- Given entries:
---------------

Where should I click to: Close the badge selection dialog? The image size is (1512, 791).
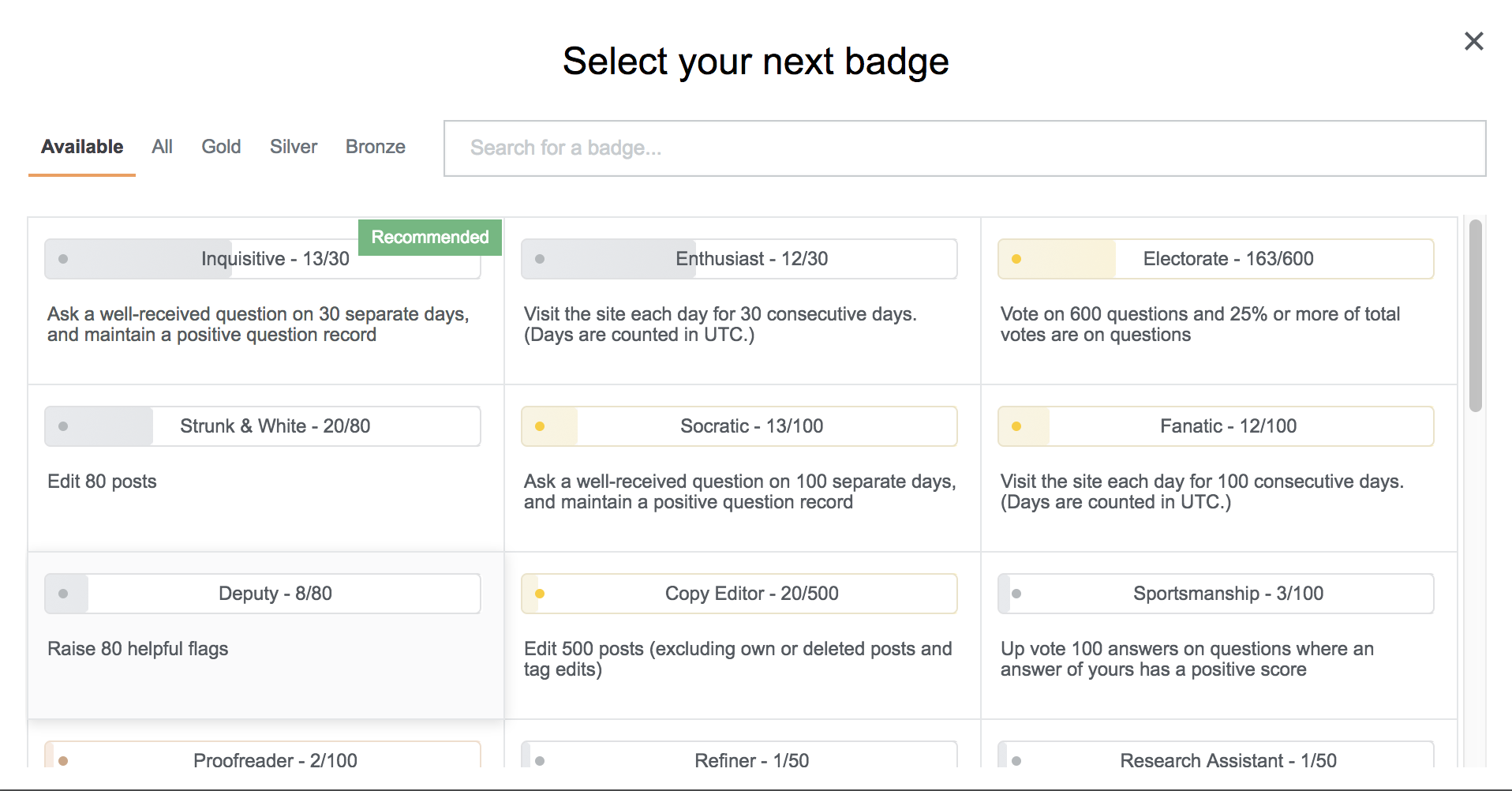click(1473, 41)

---------------

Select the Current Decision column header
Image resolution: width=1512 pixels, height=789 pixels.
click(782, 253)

---------------

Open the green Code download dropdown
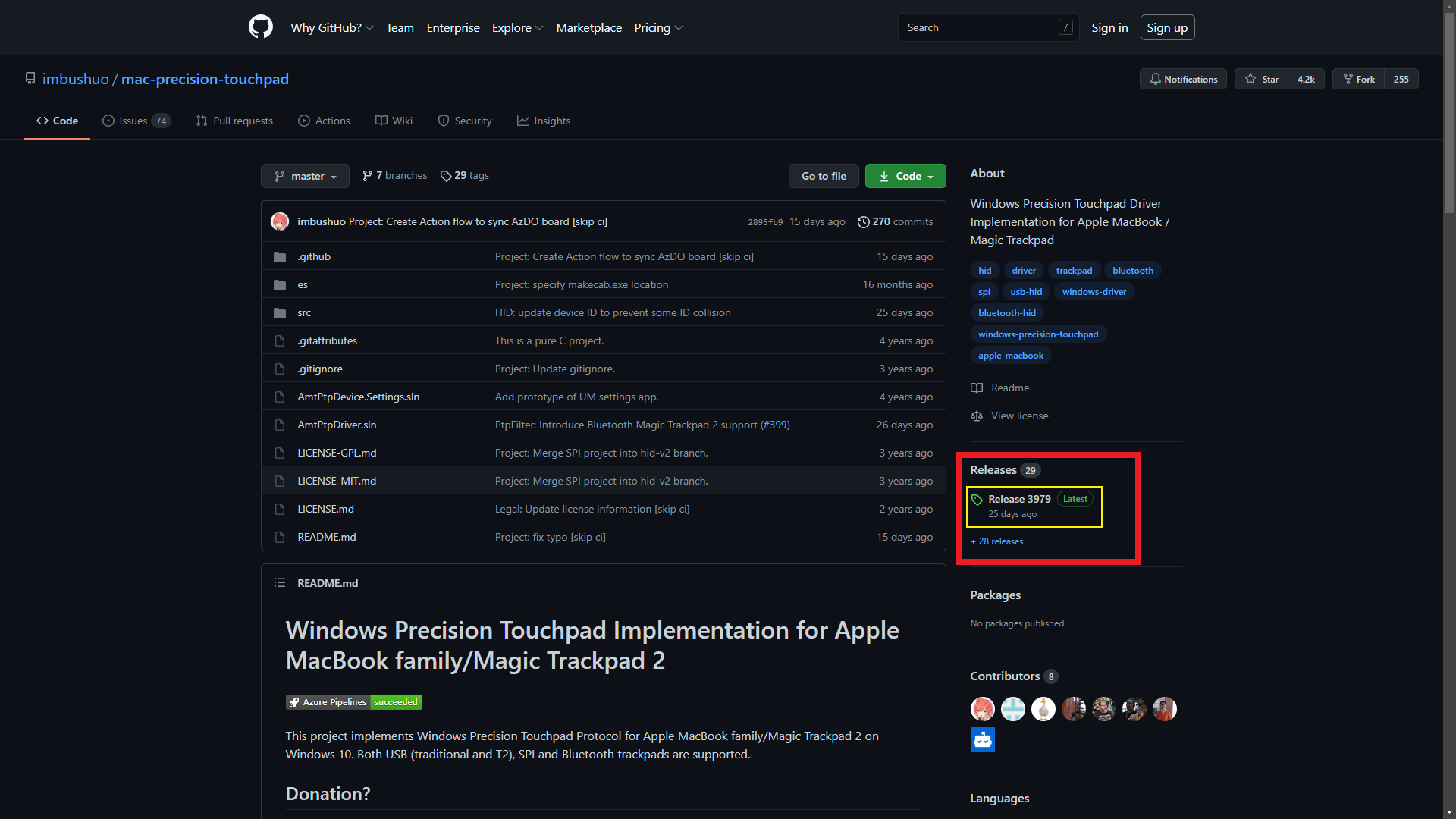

---------------

- Task goal: Please reproduce the lines from the one containing "Select the Current Decision column header" through the one containing "click(782, 253)", inclusive.

- The answer:
Select the Current Decision column header
Image resolution: width=1512 pixels, height=789 pixels.
click(782, 253)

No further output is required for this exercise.